Mi Aliado: El Estrés

Desde tiempos inmemoriales el ser humano ha contado con un aliado interno: el estrés. En un medio complicado, hostil y a veces impredecible, donde se requerían respuestas rápidas y eficaces, el estrés nos ayudó a sobrevivir. Pero lo que antes fue una herramienta, hoy constituye un medio de autodestrucción que se dispara automáticamente y de manera inconsciente. El estrés es un malestar biológico, emocional y físico que experimentamos frente a situaciones nuevas, de cambio o de adaptación. Ante un agente estresor externo o interno el cuerpo responde, de manera fisiológica, segregando hormonas que producen cambios en diversas partes del organismo. En términos generales se pueden distinguir tres clases diferentes de estresores:

  1. Físico: relacionados al entorno, como los ruidos, el calor, el dolor, etc.
  2. Psíquico: vinculados con la personalidad y el mundo interior, como la ne-cesidad de control, las responsabilidades, el aislamiento, la soledad, etc.
  3. Social: relacionados a situaciones de competencia, obligaciones sociales, un cambio de estatus laboral (ascenso o descenso), la relación con la pareja, etc.

Actualmente, el estrés es primordialmente de origen social. Suele afectarnos debido a que no acostumbramos expresar nuestras emociones de manera saludable, y debido a ello, estas se ponen de manifiesto de manera somática. A algunas personas, por ejemplo, el no expresar el enojo les afecta el aparato digestivo o el hígado, mientras que a otras, el tener demasiados asuntos pendientes les produce dolores de cabeza, contracturas musculares o insomnio. Lo peor es que en muchos casos, esta situación deviene permanente y resulta intolerable.

Para dejar de sufrir este malestar, debemos lograr comprender que el estrés no es en si mismo inadecuado. Es mas, puede ser positivo y hasta necesario para mantener sano todo nuestro organismo. Cuando el estrés ocasiona un exceso de esfuerzo en relación a nuestra propia carga es denominado distrés, mientras que por el contrario, nos permite llenar nuestra vida de energía y vigor, es denominado eustrés.
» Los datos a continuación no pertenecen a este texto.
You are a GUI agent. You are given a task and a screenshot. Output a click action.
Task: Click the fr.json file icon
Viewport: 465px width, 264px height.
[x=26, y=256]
Aunque parezca difícil de creer, el estrés nos permite experimentar de la forma más armoniosa lo sublime y saludable de nuestra vida. Es un estado de con-ciencia, en donde nos organizamos para vivir la vida de manera creativa. Sólo de esa forma podremos afrontar con realismo circunstancias que nos sucederán de manera inevitable. La creatividad, nos permite descubrir nuevas soluciones a los problemas y tomar decisiones que contribuyan a nuestro desarrollo, permitiéndonos sentir nuestra vida como un viaje de descubrimiento, como una experiencia valiosa y armónica.

Por ello, es necesario que a través de la terapia, conozcamos, reconozcamos e interpretemos adecuadamente las señales de nuestro cuerpo, hasta lograr ser conscientes de nuestra dinámica entre la tensión y la relajación. Así pasaremos del distrés al eustrés con mayor facilidad y sin tanto dolor psíquico. La vida es un laberinto en el cual tenemos dos opciones: podemos sentarnos a sufrir nuestra incapacidad para salir de él, o como Daedalos, podemos construir con creatividad, paciencia y trabajo, unas alas para salir volando hacia el horizonte.